眼前漆黑一片,伸手不見五指。
忽然一隻螢火蟲飄過,所到之處接連大亮。
花惜顏這纔看到自己站在某個廂房門口。
透過開著的門能看到房裡掛滿了昏黃的紗簾,隱約能看到榻前有人。
她撩開紗簾,明明看著近在咫尺,卻走了好久纔到榻前。
一襲紅衣的女子背對著她,正在躬身在榻前忙乎著。
花惜顏走近了些,恰好見她摸過一把剪刀,手起刀落剪斷了手裡大腸似的東西。
血忽的濺了過來。
她下意識往後躲,但還是被濺了一身血汙。
劈頭蓋臉的血染紅了她的視線;
她好容易才把眼睛擦乾淨,一個嬰兒就砸進了她的懷裡。
“是個女兒,”紅衣女子雖然仍背對著她,但她卻莫名覺得這話是對她說的,“你安心吧。
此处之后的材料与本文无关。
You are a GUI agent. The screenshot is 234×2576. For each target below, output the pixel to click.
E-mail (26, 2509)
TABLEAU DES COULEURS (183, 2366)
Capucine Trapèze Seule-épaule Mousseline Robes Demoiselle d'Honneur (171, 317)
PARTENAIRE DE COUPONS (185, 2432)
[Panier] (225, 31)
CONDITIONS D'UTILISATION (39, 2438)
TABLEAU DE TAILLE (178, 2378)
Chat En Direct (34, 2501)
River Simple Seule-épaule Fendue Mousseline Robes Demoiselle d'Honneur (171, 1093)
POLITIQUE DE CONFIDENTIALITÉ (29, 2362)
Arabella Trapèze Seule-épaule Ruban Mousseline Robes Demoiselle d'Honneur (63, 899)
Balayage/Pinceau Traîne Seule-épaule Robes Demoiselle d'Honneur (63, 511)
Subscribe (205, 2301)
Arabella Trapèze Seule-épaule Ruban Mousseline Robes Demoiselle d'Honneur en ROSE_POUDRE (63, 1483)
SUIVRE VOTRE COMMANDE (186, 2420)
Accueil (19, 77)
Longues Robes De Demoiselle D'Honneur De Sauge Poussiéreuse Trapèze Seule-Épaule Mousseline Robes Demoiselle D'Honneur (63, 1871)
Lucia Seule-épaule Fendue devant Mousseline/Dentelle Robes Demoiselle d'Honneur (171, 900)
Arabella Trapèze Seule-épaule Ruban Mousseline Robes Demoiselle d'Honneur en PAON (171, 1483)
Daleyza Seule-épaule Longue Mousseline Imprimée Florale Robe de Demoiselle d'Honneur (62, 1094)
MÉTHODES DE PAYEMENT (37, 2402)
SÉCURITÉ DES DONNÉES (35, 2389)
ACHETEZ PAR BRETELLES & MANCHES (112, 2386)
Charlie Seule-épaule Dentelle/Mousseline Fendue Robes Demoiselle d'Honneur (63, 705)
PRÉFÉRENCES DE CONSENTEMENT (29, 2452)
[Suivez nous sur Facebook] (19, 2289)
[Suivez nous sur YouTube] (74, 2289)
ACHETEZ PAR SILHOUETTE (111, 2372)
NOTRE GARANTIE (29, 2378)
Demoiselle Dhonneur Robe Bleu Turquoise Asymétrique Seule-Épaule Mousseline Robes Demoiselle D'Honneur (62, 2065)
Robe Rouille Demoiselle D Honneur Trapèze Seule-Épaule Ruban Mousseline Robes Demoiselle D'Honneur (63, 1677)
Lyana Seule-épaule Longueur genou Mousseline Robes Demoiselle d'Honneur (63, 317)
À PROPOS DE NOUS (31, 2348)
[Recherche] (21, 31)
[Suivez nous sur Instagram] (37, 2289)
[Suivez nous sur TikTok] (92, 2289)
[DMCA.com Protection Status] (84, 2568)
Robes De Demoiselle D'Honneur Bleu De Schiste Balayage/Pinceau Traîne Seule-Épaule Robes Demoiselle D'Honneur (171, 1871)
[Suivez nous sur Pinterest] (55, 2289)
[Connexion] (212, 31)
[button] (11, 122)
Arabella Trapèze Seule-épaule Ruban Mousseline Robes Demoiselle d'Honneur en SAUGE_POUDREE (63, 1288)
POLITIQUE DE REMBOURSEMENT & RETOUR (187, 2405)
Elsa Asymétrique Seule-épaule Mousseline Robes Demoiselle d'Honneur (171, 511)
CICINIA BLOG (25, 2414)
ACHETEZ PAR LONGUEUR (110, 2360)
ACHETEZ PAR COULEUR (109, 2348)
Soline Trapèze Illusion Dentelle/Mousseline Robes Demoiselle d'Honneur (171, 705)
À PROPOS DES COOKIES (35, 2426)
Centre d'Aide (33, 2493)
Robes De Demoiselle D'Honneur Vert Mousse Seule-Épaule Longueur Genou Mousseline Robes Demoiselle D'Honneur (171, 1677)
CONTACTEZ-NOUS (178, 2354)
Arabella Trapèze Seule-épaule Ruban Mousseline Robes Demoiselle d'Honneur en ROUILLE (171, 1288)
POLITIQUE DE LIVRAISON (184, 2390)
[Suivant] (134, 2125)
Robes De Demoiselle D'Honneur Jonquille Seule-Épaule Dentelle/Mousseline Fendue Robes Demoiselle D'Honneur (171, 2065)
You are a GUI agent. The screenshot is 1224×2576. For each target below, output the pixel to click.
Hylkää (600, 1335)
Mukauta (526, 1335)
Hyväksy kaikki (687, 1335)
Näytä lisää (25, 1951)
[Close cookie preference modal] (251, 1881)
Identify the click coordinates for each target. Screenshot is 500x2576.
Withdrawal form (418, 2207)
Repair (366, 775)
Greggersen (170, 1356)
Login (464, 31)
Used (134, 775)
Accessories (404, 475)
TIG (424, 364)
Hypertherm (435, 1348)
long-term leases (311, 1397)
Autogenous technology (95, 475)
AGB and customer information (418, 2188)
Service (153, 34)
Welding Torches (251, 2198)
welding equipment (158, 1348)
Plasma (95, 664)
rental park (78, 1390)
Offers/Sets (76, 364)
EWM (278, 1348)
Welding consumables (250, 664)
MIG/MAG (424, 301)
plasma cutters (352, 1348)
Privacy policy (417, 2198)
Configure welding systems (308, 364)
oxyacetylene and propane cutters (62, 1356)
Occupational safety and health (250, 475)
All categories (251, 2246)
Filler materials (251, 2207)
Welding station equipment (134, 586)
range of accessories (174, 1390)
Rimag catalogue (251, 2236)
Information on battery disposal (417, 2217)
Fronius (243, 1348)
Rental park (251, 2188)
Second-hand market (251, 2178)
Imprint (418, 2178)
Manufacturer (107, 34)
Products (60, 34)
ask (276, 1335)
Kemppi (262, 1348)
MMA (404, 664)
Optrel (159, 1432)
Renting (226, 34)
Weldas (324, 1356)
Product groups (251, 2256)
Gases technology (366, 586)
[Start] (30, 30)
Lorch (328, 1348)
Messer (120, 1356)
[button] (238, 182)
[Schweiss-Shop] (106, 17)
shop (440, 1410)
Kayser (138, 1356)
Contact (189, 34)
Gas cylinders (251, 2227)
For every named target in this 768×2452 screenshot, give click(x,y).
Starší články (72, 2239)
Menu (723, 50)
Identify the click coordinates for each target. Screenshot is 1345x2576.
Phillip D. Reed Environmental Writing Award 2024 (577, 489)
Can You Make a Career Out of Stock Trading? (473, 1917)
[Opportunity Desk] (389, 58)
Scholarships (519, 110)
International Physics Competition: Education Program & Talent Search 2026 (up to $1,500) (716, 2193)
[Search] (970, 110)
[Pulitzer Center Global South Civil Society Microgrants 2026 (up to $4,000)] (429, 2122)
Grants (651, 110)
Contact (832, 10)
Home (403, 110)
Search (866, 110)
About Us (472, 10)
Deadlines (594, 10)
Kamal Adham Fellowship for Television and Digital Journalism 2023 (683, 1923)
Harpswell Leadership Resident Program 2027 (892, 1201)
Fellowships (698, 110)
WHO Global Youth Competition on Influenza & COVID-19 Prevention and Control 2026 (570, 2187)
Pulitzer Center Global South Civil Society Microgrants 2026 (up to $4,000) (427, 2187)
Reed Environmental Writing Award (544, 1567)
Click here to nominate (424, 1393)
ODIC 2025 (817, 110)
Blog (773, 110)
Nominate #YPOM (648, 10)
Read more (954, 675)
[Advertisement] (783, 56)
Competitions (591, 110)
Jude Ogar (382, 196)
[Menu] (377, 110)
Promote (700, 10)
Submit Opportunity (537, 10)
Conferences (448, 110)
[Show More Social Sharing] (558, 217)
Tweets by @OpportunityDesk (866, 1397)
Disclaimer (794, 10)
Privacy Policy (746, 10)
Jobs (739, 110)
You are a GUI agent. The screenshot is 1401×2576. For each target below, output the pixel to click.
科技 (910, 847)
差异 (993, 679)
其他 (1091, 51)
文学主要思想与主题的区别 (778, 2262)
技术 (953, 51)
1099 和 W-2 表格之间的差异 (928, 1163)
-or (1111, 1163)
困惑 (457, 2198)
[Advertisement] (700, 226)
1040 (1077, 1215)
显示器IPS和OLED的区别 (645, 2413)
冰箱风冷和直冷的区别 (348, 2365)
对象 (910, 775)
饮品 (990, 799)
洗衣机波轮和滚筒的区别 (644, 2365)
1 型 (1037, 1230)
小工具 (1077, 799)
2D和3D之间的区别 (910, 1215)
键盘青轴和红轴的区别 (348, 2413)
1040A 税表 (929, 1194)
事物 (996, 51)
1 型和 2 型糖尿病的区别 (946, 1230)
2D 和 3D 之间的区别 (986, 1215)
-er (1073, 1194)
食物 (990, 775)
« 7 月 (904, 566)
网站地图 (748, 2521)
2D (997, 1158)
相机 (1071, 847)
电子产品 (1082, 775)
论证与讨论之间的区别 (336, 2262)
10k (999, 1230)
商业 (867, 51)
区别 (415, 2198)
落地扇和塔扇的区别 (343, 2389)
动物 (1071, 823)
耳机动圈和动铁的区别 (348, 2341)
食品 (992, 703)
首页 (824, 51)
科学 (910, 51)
”
女子說著,把手裡的“大腸”丟回榻上。
花惜顏這纔看到榻上有個散著頭髮的女子;她一襲白衣,慘白的皮膚甚至白過了衣服。
花惜顏正探頭看著,紅衣女子不知何時繞到了她身後,一把將她推到了榻上。
花惜顏來不及反應,一頭紮到了白衣女子的臉上,“啵”地親上了她的唇。
女子驀地睜開了眼睛,星目裡倒映著她的樣貌……
花惜顏如臨大敵地瞪大了眼睛;
方纔還是躺在床上的女子,不知何時竟變成了李瑾。
……
清冷的月和暖黃色的太陽隔空相望,微涼的風鑽進了房裡。
天空剛泛起魚肚白,花惜顏就驚醒了。
她照例坐起來,剛抬了下頭、脖子就“哢嚓”一聲:“哎呦……”
她揉了揉生疼的脖子:一向睡相不錯的她……居然落枕了。
“好像做了個奇怪的夢……”
花惜顏甩了下頭,完全不記得夢的內容。
一個熒綠色的光點落到了錦被上,她登時一激靈:
想起來了,我好像夢到了……李瑾在生孩子?
碎片的夢境轉瞬即逝;
她試圖抓住蛛絲馬跡,最後隻多記住了一點,那就是——他還是剖宮產。
“噗哈哈哈……”
她的眉毛忽蹙忽展,偏頭盯著不知何時出現的迷幻蟲看了好一會兒,這才一個鯉魚打挺坐了起來、拔腿就往朝陽院跑。
朝陽院依舊熙熙攘攘,不同的是守在門口的花煜不見了。
“阿兄!”
花惜顏一路小跑到了花燦身旁,後者正在研磨藥材、聞聲看向了她:“小七,怎的起了這麼早?”
“阿嫂……還未生嗎?”
她看著家仆們一盆盆開水端進去、一盆盆血水往外倒,心不由得又提到了嗓子眼兒。
“方纔麥疾醫出來,說再有半個時辰便生了。”花燦邊磨藥邊說,“婦人生產大多需要幾個時辰,你莫要擔心。”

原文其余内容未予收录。